Source extract
○ ○ ○ ○ ○

China’s disinterest in democracy has also led to CCP principles influencing African methods of governance. The idea China is promoting in Kenya and the continent at large is that democracy does not equal to success. The CCP says it promotes stability, rather than necessarily outright speaking out against democracy itself; instead, China favors growth and prosperity for all, as Beijing likes to put it. China’s narrative is also that leadership is not a popularity contest and that inefficient systems end up producing clowns like Donald Trump. These ideas are actively being propagated in institutions like the CCP-sponsored party school in Tanzania.

The target audience of the school is the ruling political elites of Tanzania, and the school’s existence is tied to the history of Tanzania’s liberation movement and China’s role within that. The concern is that these schools are promoting one-party rule in the style of the CCP itself, and pushing a narrative that economic development requires one strong party and that democracy can come later, if at all. China’s dismissal of democracy is a powerful statement when it comes against the background of an increasing trend of coups across West Africa. The fact that coup leaders are preferred to pseudo-democratic leaders is alarming and a significant statement on the outcome of democratic processes, and seems to provide evidence to China’s claim.

Africans are asking themselves whether democratic institutions are actually delivering democratic outcomes, and whether their leaders are actually representing the interests of their citizens. Kenyan government should be concerned that that a high level of Chinese influence could erode transparency in Kenya and neighboring African countries and thus pave the way for longer term authoritarianism down the road.

○ ○ ○ ○ ○

Objective
Please answer these questions using the passage on China's influence in Africa:
1. In which country is the CCP-sponsored party school located?
2. Who is that school's target audience?
3. What could a high level of Chinese influence erode in Kenya and neighboring countries?
The records come from a different source than the passage on China's influence in Africa.

Data excerpts
○ ○ ○ ○ ○

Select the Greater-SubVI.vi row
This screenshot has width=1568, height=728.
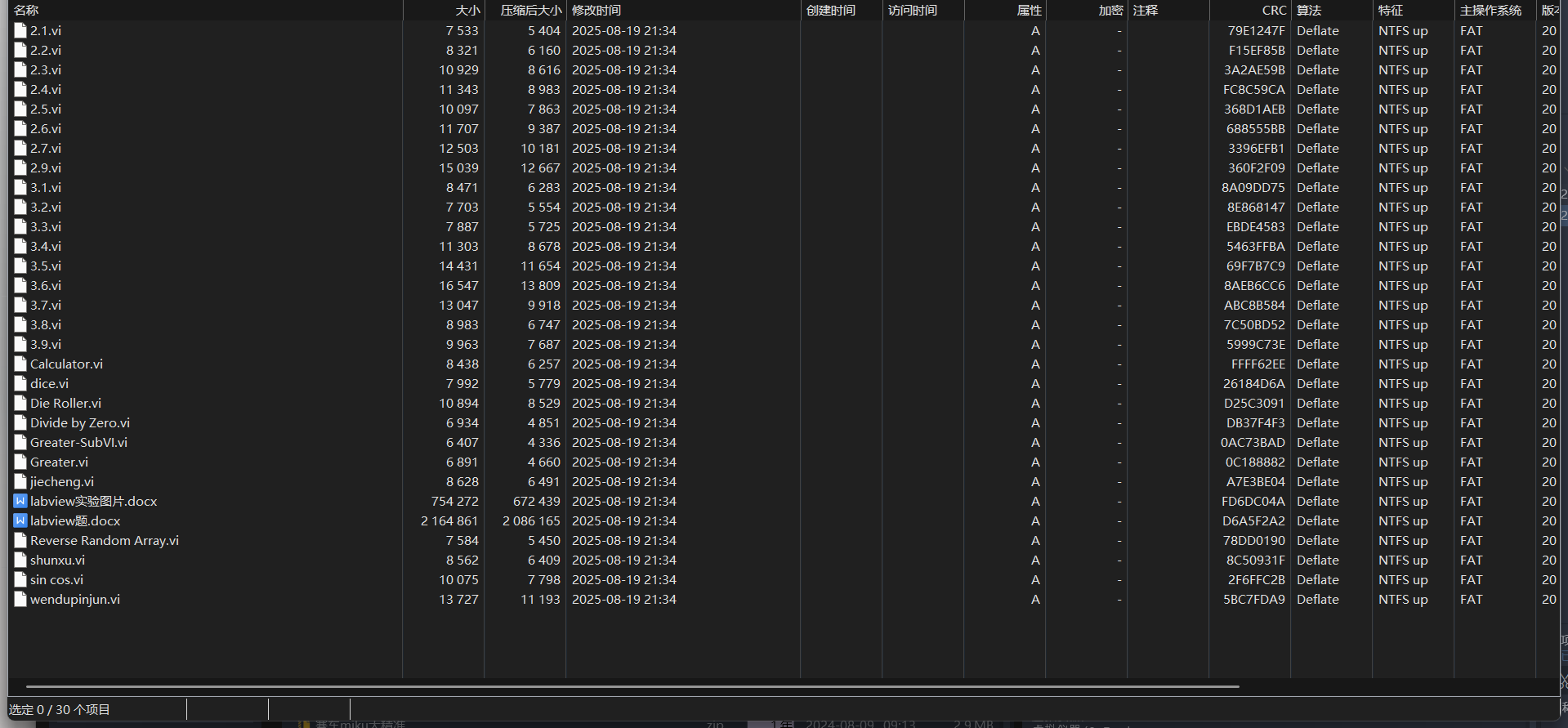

○ ○ ○ ○ ○

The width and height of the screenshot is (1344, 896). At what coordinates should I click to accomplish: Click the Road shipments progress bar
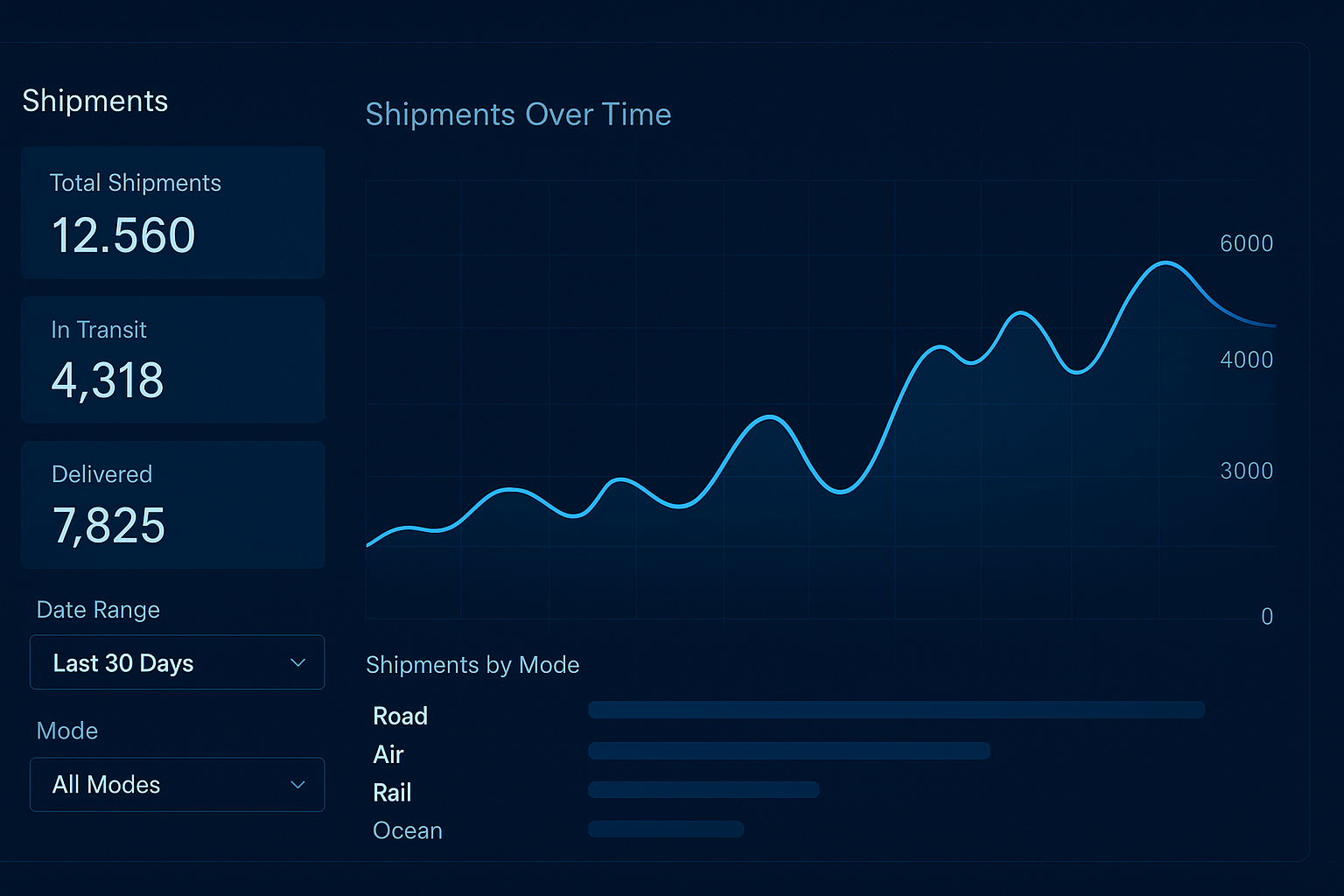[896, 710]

○ ○ ○ ○ ○

Result
1. Tanzania
2. The ruling political elites of Tanzania
3. Transparency